◆ Given records
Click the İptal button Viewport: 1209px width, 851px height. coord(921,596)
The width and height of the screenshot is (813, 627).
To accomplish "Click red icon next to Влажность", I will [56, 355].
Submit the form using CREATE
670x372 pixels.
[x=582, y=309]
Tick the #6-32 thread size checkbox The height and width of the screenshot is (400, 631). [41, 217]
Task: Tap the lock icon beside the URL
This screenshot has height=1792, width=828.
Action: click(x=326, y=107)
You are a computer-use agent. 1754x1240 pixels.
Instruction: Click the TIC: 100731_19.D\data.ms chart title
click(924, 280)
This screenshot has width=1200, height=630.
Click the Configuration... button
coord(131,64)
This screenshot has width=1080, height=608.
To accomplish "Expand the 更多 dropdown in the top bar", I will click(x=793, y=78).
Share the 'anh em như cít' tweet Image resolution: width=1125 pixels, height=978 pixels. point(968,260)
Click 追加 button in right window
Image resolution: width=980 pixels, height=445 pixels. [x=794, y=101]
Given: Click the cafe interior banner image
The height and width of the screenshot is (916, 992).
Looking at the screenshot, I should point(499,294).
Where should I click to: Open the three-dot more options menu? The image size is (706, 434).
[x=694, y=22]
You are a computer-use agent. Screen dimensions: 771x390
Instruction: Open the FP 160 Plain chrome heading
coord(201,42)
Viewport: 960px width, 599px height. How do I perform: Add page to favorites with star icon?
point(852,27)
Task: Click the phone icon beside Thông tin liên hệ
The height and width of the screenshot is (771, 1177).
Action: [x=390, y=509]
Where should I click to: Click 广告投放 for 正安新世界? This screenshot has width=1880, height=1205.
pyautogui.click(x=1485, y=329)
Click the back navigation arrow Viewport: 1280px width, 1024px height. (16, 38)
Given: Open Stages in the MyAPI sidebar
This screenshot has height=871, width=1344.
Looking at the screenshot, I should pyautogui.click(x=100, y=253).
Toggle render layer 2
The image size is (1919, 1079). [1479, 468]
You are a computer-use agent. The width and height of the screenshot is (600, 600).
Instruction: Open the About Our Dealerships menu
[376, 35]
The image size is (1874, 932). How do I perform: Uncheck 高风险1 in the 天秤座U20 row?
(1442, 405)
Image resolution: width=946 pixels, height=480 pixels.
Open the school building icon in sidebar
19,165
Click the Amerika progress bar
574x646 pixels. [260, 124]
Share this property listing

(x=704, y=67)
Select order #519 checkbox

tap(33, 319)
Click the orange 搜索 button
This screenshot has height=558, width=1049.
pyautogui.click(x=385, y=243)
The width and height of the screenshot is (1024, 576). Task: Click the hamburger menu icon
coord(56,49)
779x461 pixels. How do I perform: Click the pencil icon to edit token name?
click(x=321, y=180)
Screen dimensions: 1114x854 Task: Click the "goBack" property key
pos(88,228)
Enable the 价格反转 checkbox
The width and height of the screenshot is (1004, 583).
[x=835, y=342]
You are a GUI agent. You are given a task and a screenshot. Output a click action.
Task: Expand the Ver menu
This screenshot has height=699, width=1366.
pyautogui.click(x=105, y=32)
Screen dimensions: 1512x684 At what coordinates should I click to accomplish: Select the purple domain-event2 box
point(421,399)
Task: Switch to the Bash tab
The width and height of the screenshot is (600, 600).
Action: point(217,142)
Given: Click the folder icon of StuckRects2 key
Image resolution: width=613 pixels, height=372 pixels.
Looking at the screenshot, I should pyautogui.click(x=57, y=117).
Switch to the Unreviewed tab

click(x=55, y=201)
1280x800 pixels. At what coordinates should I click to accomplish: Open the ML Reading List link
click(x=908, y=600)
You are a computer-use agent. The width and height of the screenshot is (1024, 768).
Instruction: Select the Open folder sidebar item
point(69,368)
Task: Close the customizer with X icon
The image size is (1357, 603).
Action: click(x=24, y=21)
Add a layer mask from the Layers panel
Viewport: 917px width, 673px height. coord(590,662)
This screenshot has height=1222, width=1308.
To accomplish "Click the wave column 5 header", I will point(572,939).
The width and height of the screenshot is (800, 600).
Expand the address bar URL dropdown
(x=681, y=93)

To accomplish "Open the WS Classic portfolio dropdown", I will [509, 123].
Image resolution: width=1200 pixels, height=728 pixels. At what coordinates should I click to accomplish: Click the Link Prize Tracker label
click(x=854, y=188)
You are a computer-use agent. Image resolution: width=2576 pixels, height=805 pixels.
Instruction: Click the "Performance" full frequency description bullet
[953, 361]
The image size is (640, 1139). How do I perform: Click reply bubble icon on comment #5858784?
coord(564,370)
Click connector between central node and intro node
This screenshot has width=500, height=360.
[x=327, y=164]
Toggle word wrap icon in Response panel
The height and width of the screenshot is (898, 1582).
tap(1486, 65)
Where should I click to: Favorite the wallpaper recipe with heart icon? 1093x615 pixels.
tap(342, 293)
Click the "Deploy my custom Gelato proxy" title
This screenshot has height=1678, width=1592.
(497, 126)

◆ Task description
Scan the records above for the string "beside", then report every line that contains it.

◆ Reply
Task: Tap the lock icon beside the URL
Task: Click the phone icon beside Thông tin liên hệ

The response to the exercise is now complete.